# My NEW black orchid CT pair!!



## mernincrazy8525 (Feb 28, 2011)

just got these guys from aquabid. beautiful fish but are a bit stressed from travel so here you go.
















and there is one more female. will get pics of her when she settles.


----------



## mernincrazy8525 (Feb 28, 2011)

here is the other female. she is a dark blue that carries, black orchid geno, and melano geno.


----------



## Sweeda88 (Dec 6, 2010)

No pictures are showing at all.


----------



## mernincrazy8525 (Feb 28, 2011)

oh I can see them. How do I fix it???


----------



## Luimeril (Dec 29, 2010)

o.o did you get them from hopdiggity? i know they had about three pairs, and i was oogling two. xD


----------



## mernincrazy8525 (Feb 28, 2011)

no I got them from Chard56 or Richard. But I was debating whether to get hopdiggity's or richards but i had some sent from richard but they died. and I personally like richards bettas better!


----------



## Luimeril (Dec 29, 2010)

aahh. he has a really cute DT female i like. he does have some beautiful bettas, doesn't he?


----------



## mernincrazy8525 (Feb 28, 2011)

ya i like that they are cheap and still beautiful. Perfect for a first year breeder like me!


----------



## mernincrazy8525 (Feb 28, 2011)

I named the first female Hecate, the male Hades, and the second female Artemis.


----------



## Sweeda88 (Dec 6, 2010)

GRR! I have no idea why I can't see them!


----------



## Arashi Takamine (Mar 3, 2011)

I can't see them either. Maybe it's the format? (D'aww..I wanna look!)


----------



## scootshoot (Oct 11, 2010)

Hmm, same, nada pic


----------



## YoshesMom (Mar 15, 2011)

cant see em here


----------



## Malvolti (Nov 15, 2010)

The reason nobody can see them is they are linked directly form a gmail account (or so the link appears) which is a secure site.
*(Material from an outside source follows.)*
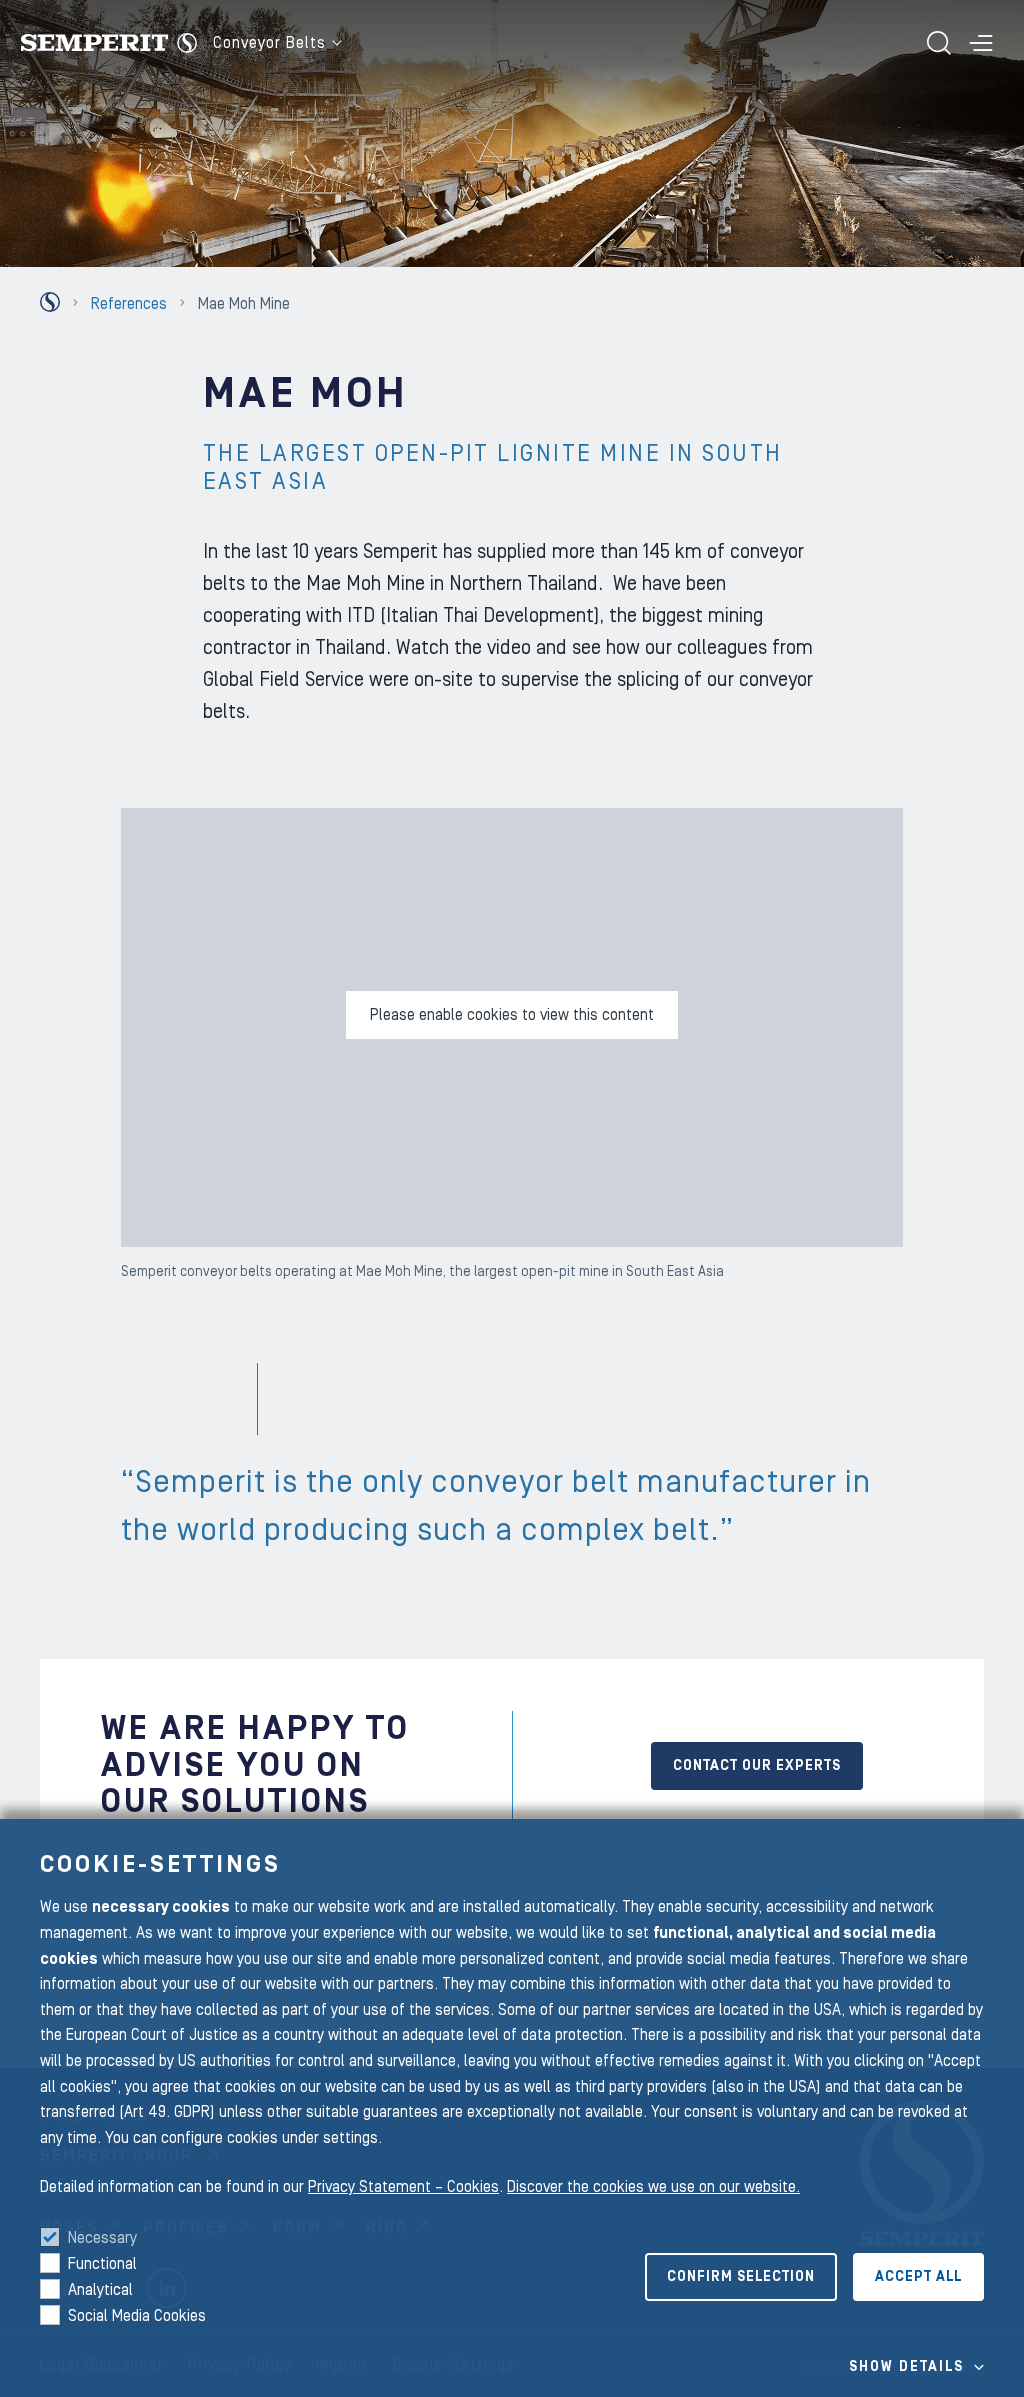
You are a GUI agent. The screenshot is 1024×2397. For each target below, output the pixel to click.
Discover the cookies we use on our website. (653, 2187)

Only the OPs IP has permission to see them. 

The best thing to do is save them to your hard drive and re-upload them to a public album here attached to your account, you can create albums through your user CP. Then just re-post with the new links.


----------



## mernincrazy8525 (Feb 28, 2011)




----------



## mernincrazy8525 (Feb 28, 2011)




----------



## mernincrazy8525 (Feb 28, 2011)




----------



## YoshesMom (Mar 15, 2011)

ohhh i love the 2nd pic of the ct male really pretty I think my melano double tail is turning into/ trying to be a black orchid


----------



## Gizmothefreaky (Apr 10, 2011)

Oooh, i have never been able to find black ones where i live, i know you got them online, but i prefer to buy local so i can see what i am getting for sure before i get it. (i have had bad experiences buying online) 

You are very lucky.


----------



## LolaQuigs (Mar 28, 2010)

Pretty fish, I love black orchids. There is one at my LFS that is so tempting....


----------



## mernincrazy8525 (Feb 28, 2011)

If i ever have a spawn from these guys I will send one to you Gizmothefreaky, so you know exactly what you are getting!


----------



## LittleNibbles93 (Feb 7, 2011)

mernincrazy8525 said:


>


OOOOOOOOOOOH~!!!! I'm jealous!!!! I LOVE black bettas. <3


----------



## Chard56 (Jan 22, 2011)

Do you have a photobucket account or did you upload from your computer pictures? If you post and then move or delete them from wherever you got them they will not show up on here either. I used to have quite a time trying to figure out how to post pictures but I'm an old hat at it now. Here's my pictures of them mernincrazy.


----------



## mernincrazy8525 (Feb 28, 2011)

so is the last one a crowntail??


----------



## mernincrazy8525 (Feb 28, 2011)

because I have a copper CROWNTAIL female but the one in the last pic looks like a delta or a round tail?


----------



## Chard56 (Jan 22, 2011)

I posted the wrong picture. That female is from a related spawn that I get Halfsuns from.


----------



## Lion Mom (Jun 14, 2010)

mernincrazy8525 said:


> no I got them from Chard56 or Richard. But I was debating whether to get hopdiggity's or richards but i had some sent from richard but they died. and I personally like richards bettas better!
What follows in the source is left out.